**Entries provided**:
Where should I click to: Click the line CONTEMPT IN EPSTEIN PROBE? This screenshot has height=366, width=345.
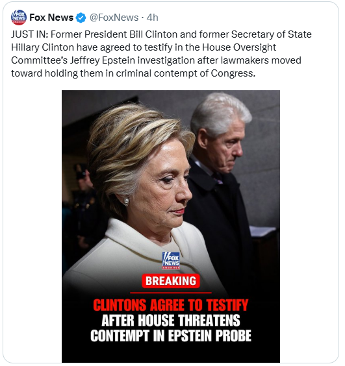pyautogui.click(x=171, y=336)
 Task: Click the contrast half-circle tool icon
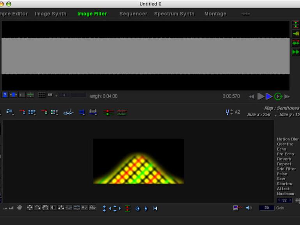(53, 208)
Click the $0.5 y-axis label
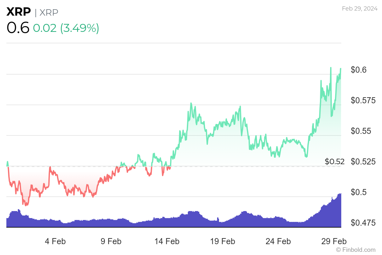The height and width of the screenshot is (255, 382). [x=359, y=192]
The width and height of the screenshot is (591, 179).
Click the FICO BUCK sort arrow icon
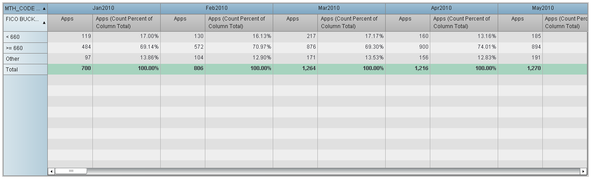pyautogui.click(x=44, y=27)
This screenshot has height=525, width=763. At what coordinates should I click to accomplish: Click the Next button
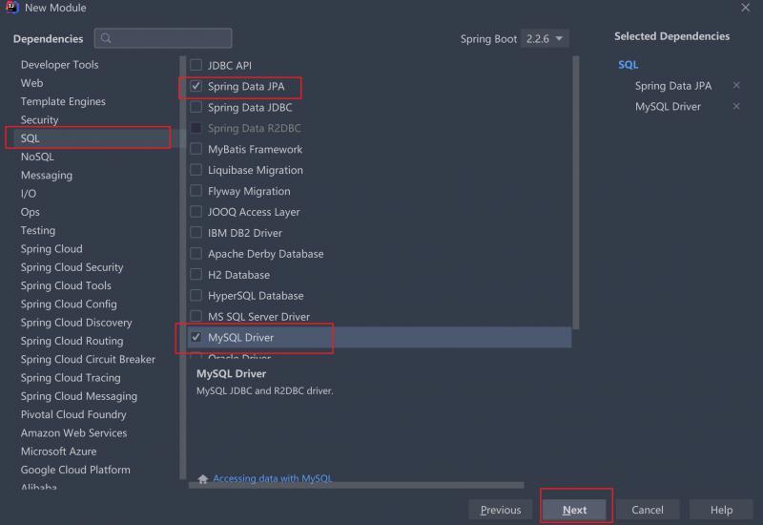pos(575,510)
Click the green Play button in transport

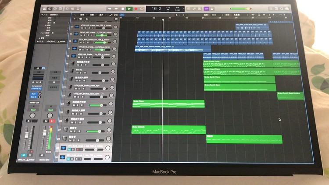pos(129,8)
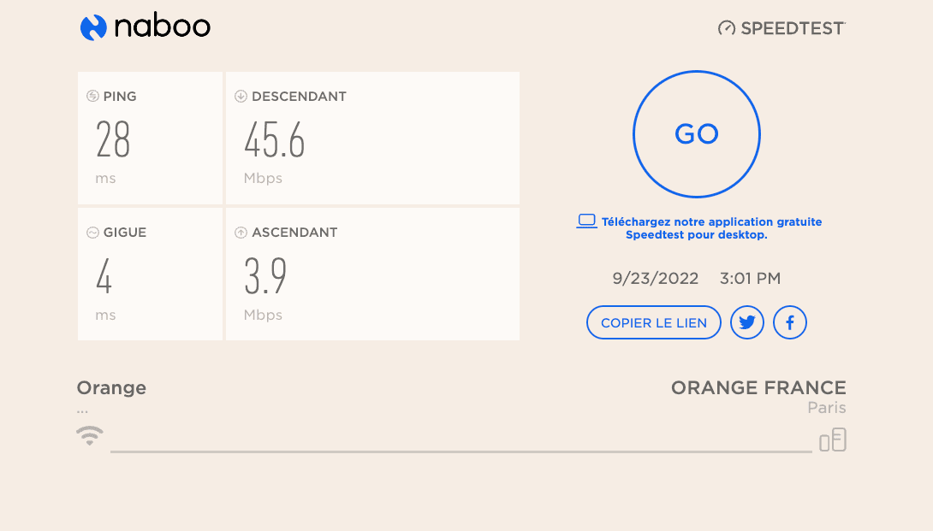Share result via Twitter icon
933x531 pixels.
pyautogui.click(x=746, y=322)
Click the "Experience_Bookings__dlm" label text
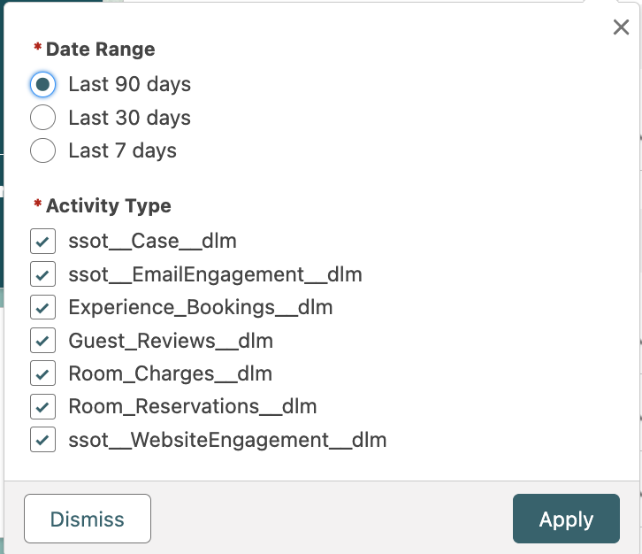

**What the exercise asks**:
Excluding the pictures, retype the line containing "Click the FICO BUCK sort arrow icon" and all lines after it down to the end of the data above.

**Task solution**:
Click the FICO BUCK sort arrow icon
pyautogui.click(x=44, y=27)
This screenshot has height=525, width=763. At what coordinates should I click to accomplish: Click the Next button
pos(575,510)
Click the green Play button in transport

pos(129,8)
Share result via Twitter icon
933x531 pixels.
pyautogui.click(x=746, y=322)
Click the "Experience_Bookings__dlm" label text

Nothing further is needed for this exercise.